A independência do Brasil, celebrada em 7 de setembro, é um marco histórico que se entrelaça com movimentos de emancipação ao redor do mundo, especialmente a Revolução Americana. Este evento foi a primeira grande conquista de liberdade entre as colônias das Américas, e suas repercussões chegaram até o Brasil, influenciando as lutas por autonomia que culminaram na separação do domínio português.
A Inconfidência Mineira, ocorrida em 1789, é um exemplo claro dessa influência. O movimento, que buscava a independência de Portugal, teve como um de seus líderes Tiradentes e foi fortemente inspirado pelos ideais que emergiram nos Estados Unidos. A historiadora Kirsten Schultz, especialista em história da América Latina, destaca que, ao longo do século 18, o Brasil se integrou cada vez mais ao mundo atlântico, facilitando a troca de ideias através de correspondências, livros e relatos orais sobre os acontecimentos nos EUA.
Entre os personagens que se destacaram nesse contexto, José Joaquim Maia e Barbalho, um médico que se correspondia com Thomas Jefferson, e José Álvares Maciel, um dos principais representantes da Inconfidência, acompanharam de perto as movimentações políticas na América do Norte. Essa troca de informações foi crucial para a formação de um pensamento crítico em relação ao colonialismo.
Entretanto, a influência americana deve ser analisada com cautela. A professora Mary Anne Junqueira, da USP, enfatiza que, embora as ideias dos EUA tenham sido significativas, o intercâmbio cultural e intelectual da época era muito mais amplo e diversificado. A Europa também fervilhava com novas ideologias, como as propostas de Montesquieu sobre a República, que influenciaram os inconfidentes. Junqueira argumenta que a narrativa de que os EUA foram um guia central para os movimentos de independência é simplista e não reflete a complexidade histórica do período.
“A independência dos EUA foi uma referência importante, mas não era um modelo a ser seguido”, resume Junqueira, ressaltando que a visão simplista pode levar a um nacionalismo americano distorcido.

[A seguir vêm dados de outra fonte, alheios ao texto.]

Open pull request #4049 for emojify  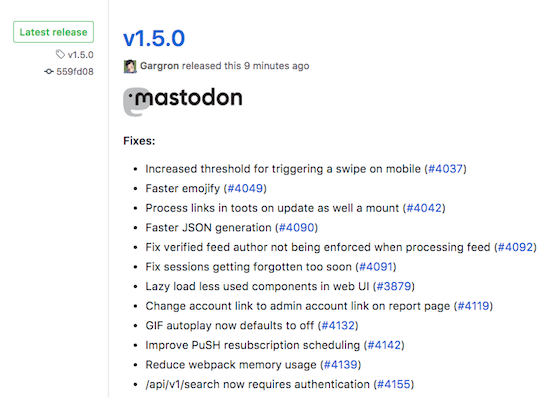click(245, 188)
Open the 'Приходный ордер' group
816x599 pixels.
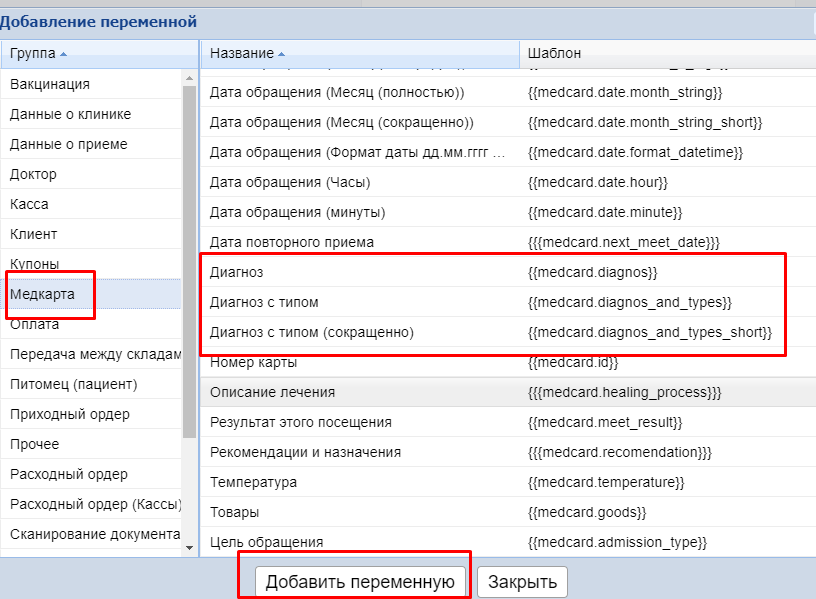(x=70, y=414)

Concordando com essa perspectiva, Schultz observa que a independência americana foi uma das várias influências que moldaram o pensamento revolucionário no Brasil, ao lado das revoluções Francesa e Haitiana. Esses movimentos representavam uma ruptura com o antigo regime, que estava em declínio nas grandes potências europeias.
Além da Inconfidência, a Conjuração Baiana de 1798, que tinha uma agenda abolicionista e republicana, também se inspirou nos processos de liberdade nos EUA, embora a revolução no Haiti tenha sido um exemplo ainda mais radical de emancipação, desafiando não apenas a opressão colonial, mas também as estruturas escravocratas.
Assim, a independência do Brasil não pode ser vista apenas sob a luz da influência americana; ela é o resultado de um complexo emaranhado de ideias e movimentos que se entrelaçaram em um período de grandes transformações sociais e políticas. O 7 de setembro, portanto, não é apenas uma celebração da liberdade, mas um reconhecimento das múltiplas correntes que moldaram a história do Brasil e sua busca por autonomia.